- **PROMPT**
Could you please repeat all of the entries exactly as written?

- **RECORDS FOR PROCESSING**
- Opening Delimiter -

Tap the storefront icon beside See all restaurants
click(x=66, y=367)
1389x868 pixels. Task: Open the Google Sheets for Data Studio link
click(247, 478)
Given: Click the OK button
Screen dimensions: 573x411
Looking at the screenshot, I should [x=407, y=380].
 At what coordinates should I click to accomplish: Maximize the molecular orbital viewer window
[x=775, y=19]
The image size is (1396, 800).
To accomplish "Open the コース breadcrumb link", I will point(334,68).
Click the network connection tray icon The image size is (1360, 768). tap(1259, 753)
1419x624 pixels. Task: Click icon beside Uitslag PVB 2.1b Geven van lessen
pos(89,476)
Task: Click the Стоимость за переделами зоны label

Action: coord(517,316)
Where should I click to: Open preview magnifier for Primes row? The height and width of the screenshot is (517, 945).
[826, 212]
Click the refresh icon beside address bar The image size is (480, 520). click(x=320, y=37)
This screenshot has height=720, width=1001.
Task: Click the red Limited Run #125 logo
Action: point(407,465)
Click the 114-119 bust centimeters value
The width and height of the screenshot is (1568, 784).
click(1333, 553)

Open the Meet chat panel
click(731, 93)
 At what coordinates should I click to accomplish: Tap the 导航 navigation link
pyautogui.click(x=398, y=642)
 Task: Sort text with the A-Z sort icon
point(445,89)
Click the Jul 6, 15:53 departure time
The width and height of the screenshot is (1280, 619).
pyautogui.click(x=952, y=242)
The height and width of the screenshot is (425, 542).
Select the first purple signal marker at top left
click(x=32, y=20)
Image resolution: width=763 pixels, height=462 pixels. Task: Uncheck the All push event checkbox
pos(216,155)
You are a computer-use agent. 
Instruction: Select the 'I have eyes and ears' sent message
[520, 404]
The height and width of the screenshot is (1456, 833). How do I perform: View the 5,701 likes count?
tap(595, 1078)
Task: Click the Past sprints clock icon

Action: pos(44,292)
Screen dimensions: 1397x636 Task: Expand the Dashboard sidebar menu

- Closing Delimiter -

- **ANSWER BOX**
Tap the storefront icon beside See all restaurants
click(x=66, y=367)
1389x868 pixels. Task: Open the Google Sheets for Data Studio link
click(247, 478)
Given: Click the OK button
Screen dimensions: 573x411
Looking at the screenshot, I should [x=407, y=380].
 At what coordinates should I click to accomplish: Maximize the molecular orbital viewer window
[x=775, y=19]
The image size is (1396, 800).
To accomplish "Open the コース breadcrumb link", I will point(334,68).
Click the network connection tray icon The image size is (1360, 768). tap(1259, 753)
1419x624 pixels. Task: Click icon beside Uitslag PVB 2.1b Geven van lessen
pos(89,476)
Task: Click the Стоимость за переделами зоны label

Action: coord(517,316)
Where should I click to: Open preview magnifier for Primes row? The height and width of the screenshot is (517, 945).
[826, 212]
Click the refresh icon beside address bar The image size is (480, 520). click(x=320, y=37)
This screenshot has height=720, width=1001.
Task: Click the red Limited Run #125 logo
Action: point(407,465)
Click the 114-119 bust centimeters value
The width and height of the screenshot is (1568, 784).
click(1333, 553)

Open the Meet chat panel
click(731, 93)
 At what coordinates should I click to accomplish: Tap the 导航 navigation link
pyautogui.click(x=398, y=642)
 Task: Sort text with the A-Z sort icon
point(445,89)
Click the Jul 6, 15:53 departure time
The width and height of the screenshot is (1280, 619).
pyautogui.click(x=952, y=242)
The height and width of the screenshot is (425, 542).
Select the first purple signal marker at top left
click(x=32, y=20)
Image resolution: width=763 pixels, height=462 pixels. Task: Uncheck the All push event checkbox
pos(216,155)
You are a computer-use agent. 
Instruction: Select the 'I have eyes and ears' sent message
[520, 404]
The height and width of the screenshot is (1456, 833). How do I perform: View the 5,701 likes count?
tap(595, 1078)
Task: Click the Past sprints clock icon

Action: pos(44,292)
Screen dimensions: 1397x636 Task: Expand the Dashboard sidebar menu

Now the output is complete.